また,教員という職業自体が社会的に特に高い人格・識見を求められる性質のものであることから,教員は変化の時代を生きる社会人に必要な資質能力をも十分に兼ね備えていなければならず,これらを前提に,当然のこととして,教職に直接かかわる多様な資質能力を有することが必要である。
3 得意分野を持つ個性豊かな教員の必要性
このように教員には多様な資質能力が求められ,教員一人一人がこれらについて必要な知識,技能等を備えることが不可欠である。しかしながら,すべての教員が一律にこれら多様な資質能力を高度に身に付けることを期待しても,それは現実的ではない。
第1次答申で指摘したように,むしろ学校においては,多様な資質能力を持つ個性豊かな人材によって構成される教員集団が連携・協働することにより,学校という組織全体として充実した教育活動を展開すべきものであり,また,いじめや不登校の問題をはじめとする現在の学校を取り巻く問題の複雑さ・困難さの中では,学校と家庭と地域社会との協力,教員とそれ以外の専門家との連携・協働が一層重要なものとなることから,専門家による日常的な指導・助言・援助の体制整備や学校と専門機関との連携の確保などを今後更に積極的に進める必要がある。
さらに,教員一人一人の資質能力は決して固定的なものではなく,経験を積むことにより変化し,成長が可能なものであり,それぞれの職能,専門分野,能力・適性,興味・関心等に応じ,生涯にわたりその向上が図られる必要がある。教員としての力量の向上は,日々の教育実践や教員自身の研鑽により図られるのが基本であるが,任命権者等が行う研修も極めて重要である。

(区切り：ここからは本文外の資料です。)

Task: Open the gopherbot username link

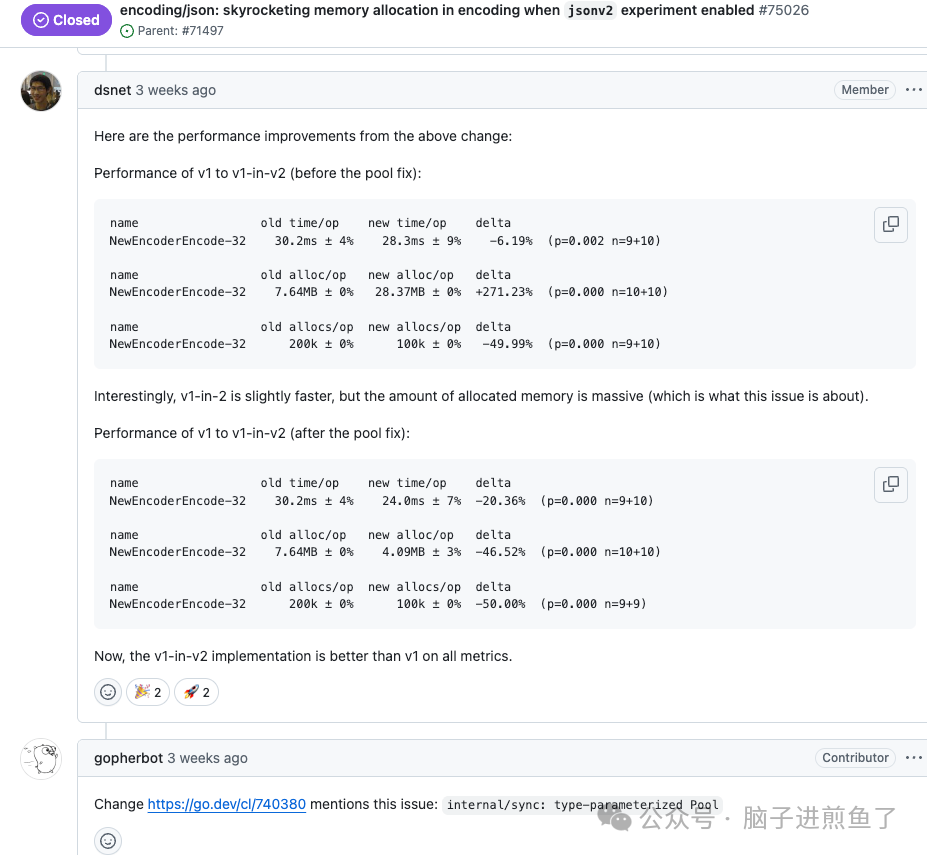Action: (128, 758)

このようなことを踏まえ,今後における教員の資質能力の在り方を考えるに当たっては,画一的な教員像を求めることは避け,生涯にわたり資質能力の向上を図るという前提に立って,全教員に共通に求められる基礎的・基本的な資質能力を確保するとともに,更に積極的に各人の得意分野づくりや個性の伸長を図ることが必要である。結局は,このことが学校に活力をもたらし,学校の教育力を高めることに資するものと考える。